START Recorded information

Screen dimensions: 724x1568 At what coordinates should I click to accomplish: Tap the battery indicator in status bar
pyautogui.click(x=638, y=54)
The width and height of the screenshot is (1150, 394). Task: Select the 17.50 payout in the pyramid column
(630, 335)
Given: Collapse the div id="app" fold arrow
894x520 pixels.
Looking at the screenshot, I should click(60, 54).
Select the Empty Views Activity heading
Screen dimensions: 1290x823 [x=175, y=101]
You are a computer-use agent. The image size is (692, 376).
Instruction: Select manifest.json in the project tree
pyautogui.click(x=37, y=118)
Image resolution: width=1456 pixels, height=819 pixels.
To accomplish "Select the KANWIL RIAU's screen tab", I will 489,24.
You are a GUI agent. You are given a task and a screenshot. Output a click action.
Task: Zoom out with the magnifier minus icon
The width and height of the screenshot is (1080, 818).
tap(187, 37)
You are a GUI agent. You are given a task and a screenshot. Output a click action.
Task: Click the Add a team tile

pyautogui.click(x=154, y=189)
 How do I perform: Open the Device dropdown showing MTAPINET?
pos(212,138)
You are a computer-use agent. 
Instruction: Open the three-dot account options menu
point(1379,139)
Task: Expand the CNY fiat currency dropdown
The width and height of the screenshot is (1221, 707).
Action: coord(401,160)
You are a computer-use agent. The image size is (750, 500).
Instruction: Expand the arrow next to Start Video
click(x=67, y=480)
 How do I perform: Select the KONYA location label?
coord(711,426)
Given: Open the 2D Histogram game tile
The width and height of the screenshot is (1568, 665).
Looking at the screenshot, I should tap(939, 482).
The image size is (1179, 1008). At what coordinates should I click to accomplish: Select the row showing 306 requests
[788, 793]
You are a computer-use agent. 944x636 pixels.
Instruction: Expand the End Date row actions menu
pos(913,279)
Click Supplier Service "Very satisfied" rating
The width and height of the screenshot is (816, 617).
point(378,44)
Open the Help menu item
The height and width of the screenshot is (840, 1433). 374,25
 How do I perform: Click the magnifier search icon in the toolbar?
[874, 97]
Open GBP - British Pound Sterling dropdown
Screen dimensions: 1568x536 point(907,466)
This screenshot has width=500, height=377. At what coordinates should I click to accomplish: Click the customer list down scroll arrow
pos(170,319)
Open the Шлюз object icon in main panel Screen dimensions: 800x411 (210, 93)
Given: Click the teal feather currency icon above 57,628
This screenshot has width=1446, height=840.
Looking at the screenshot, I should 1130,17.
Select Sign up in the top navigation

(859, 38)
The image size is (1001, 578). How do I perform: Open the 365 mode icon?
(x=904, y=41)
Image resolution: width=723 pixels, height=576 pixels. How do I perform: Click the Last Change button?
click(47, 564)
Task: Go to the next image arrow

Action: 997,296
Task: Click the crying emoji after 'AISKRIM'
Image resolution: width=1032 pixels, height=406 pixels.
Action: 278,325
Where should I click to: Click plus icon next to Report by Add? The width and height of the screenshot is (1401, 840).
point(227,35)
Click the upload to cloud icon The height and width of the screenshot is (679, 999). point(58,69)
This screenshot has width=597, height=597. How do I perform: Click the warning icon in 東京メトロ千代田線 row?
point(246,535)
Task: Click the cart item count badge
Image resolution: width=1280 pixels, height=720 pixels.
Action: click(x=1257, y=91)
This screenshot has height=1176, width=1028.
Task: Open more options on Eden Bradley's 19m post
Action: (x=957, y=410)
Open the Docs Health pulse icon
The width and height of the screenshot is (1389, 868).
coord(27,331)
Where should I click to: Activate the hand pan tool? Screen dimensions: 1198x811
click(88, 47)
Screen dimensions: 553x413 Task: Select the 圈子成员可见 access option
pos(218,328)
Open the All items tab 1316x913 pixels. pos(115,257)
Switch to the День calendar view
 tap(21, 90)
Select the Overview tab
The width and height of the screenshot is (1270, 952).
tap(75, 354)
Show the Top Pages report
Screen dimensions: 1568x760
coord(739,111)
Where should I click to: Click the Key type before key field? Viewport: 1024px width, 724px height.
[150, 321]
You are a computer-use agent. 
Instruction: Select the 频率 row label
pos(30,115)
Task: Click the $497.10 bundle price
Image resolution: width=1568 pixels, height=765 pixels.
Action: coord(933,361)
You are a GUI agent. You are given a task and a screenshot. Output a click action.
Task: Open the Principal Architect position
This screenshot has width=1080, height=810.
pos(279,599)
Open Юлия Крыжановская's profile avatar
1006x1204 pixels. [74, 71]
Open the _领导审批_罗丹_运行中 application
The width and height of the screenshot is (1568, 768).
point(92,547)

END Recorded information

Your assignment: Retype the entries exactly, including every line.

Task output:
Screen dimensions: 724x1568 At what coordinates should I click to accomplish: Tap the battery indicator in status bar
pyautogui.click(x=638, y=54)
The width and height of the screenshot is (1150, 394). Task: Select the 17.50 payout in the pyramid column
(630, 335)
Given: Collapse the div id="app" fold arrow
894x520 pixels.
Looking at the screenshot, I should click(60, 54).
Select the Empty Views Activity heading
Screen dimensions: 1290x823 [x=175, y=101]
You are a computer-use agent. The image size is (692, 376).
Instruction: Select manifest.json in the project tree
pyautogui.click(x=37, y=118)
Image resolution: width=1456 pixels, height=819 pixels.
To accomplish "Select the KANWIL RIAU's screen tab", I will 489,24.
You are a GUI agent. You are given a task and a screenshot. Output a click action.
Task: Zoom out with the magnifier minus icon
The width and height of the screenshot is (1080, 818).
tap(187, 37)
You are a GUI agent. You are given a task and a screenshot. Output a click action.
Task: Click the Add a team tile

pyautogui.click(x=154, y=189)
 How do I perform: Open the Device dropdown showing MTAPINET?
pos(212,138)
You are a computer-use agent. 
Instruction: Open the three-dot account options menu
point(1379,139)
Task: Expand the CNY fiat currency dropdown
The width and height of the screenshot is (1221, 707).
Action: coord(401,160)
You are a computer-use agent. The image size is (750, 500).
Instruction: Expand the arrow next to Start Video
click(x=67, y=480)
 How do I perform: Select the KONYA location label?
coord(711,426)
Given: Open the 2D Histogram game tile
The width and height of the screenshot is (1568, 665).
Looking at the screenshot, I should tap(939, 482).
The image size is (1179, 1008). At what coordinates should I click to accomplish: Select the row showing 306 requests
[788, 793]
You are a computer-use agent. 944x636 pixels.
Instruction: Expand the End Date row actions menu
pos(913,279)
Click Supplier Service "Very satisfied" rating
The width and height of the screenshot is (816, 617).
point(378,44)
Open the Help menu item
The height and width of the screenshot is (840, 1433). 374,25
 How do I perform: Click the magnifier search icon in the toolbar?
[874, 97]
Open GBP - British Pound Sterling dropdown
Screen dimensions: 1568x536 point(907,466)
This screenshot has width=500, height=377. At what coordinates should I click to accomplish: Click the customer list down scroll arrow
pos(170,319)
Open the Шлюз object icon in main panel Screen dimensions: 800x411 (210, 93)
Given: Click the teal feather currency icon above 57,628
This screenshot has width=1446, height=840.
Looking at the screenshot, I should 1130,17.
Select Sign up in the top navigation

(859, 38)
The image size is (1001, 578). How do I perform: Open the 365 mode icon?
(x=904, y=41)
Image resolution: width=723 pixels, height=576 pixels. How do I perform: Click the Last Change button?
click(47, 564)
Task: Go to the next image arrow

Action: 997,296
Task: Click the crying emoji after 'AISKRIM'
Image resolution: width=1032 pixels, height=406 pixels.
Action: 278,325
Where should I click to: Click plus icon next to Report by Add? The width and height of the screenshot is (1401, 840).
point(227,35)
Click the upload to cloud icon The height and width of the screenshot is (679, 999). point(58,69)
This screenshot has width=597, height=597. How do I perform: Click the warning icon in 東京メトロ千代田線 row?
point(246,535)
Task: Click the cart item count badge
Image resolution: width=1280 pixels, height=720 pixels.
Action: click(x=1257, y=91)
This screenshot has height=1176, width=1028.
Task: Open more options on Eden Bradley's 19m post
Action: (x=957, y=410)
Open the Docs Health pulse icon
The width and height of the screenshot is (1389, 868).
coord(27,331)
Where should I click to: Activate the hand pan tool? Screen dimensions: 1198x811
click(88, 47)
Screen dimensions: 553x413 Task: Select the 圈子成员可见 access option
pos(218,328)
Open the All items tab 1316x913 pixels. pos(115,257)
Switch to the День calendar view
 tap(21, 90)
Select the Overview tab
The width and height of the screenshot is (1270, 952).
tap(75, 354)
Show the Top Pages report
Screen dimensions: 1568x760
coord(739,111)
Where should I click to: Click the Key type before key field? Viewport: 1024px width, 724px height.
[150, 321]
You are a computer-use agent. 
Instruction: Select the 频率 row label
pos(30,115)
Task: Click the $497.10 bundle price
Image resolution: width=1568 pixels, height=765 pixels.
Action: coord(933,361)
You are a GUI agent. You are given a task and a screenshot. Output a click action.
Task: Open the Principal Architect position
This screenshot has width=1080, height=810.
pos(279,599)
Open Юлия Крыжановская's profile avatar
1006x1204 pixels. [74, 71]
Open the _领导审批_罗丹_运行中 application
The width and height of the screenshot is (1568, 768).
point(92,547)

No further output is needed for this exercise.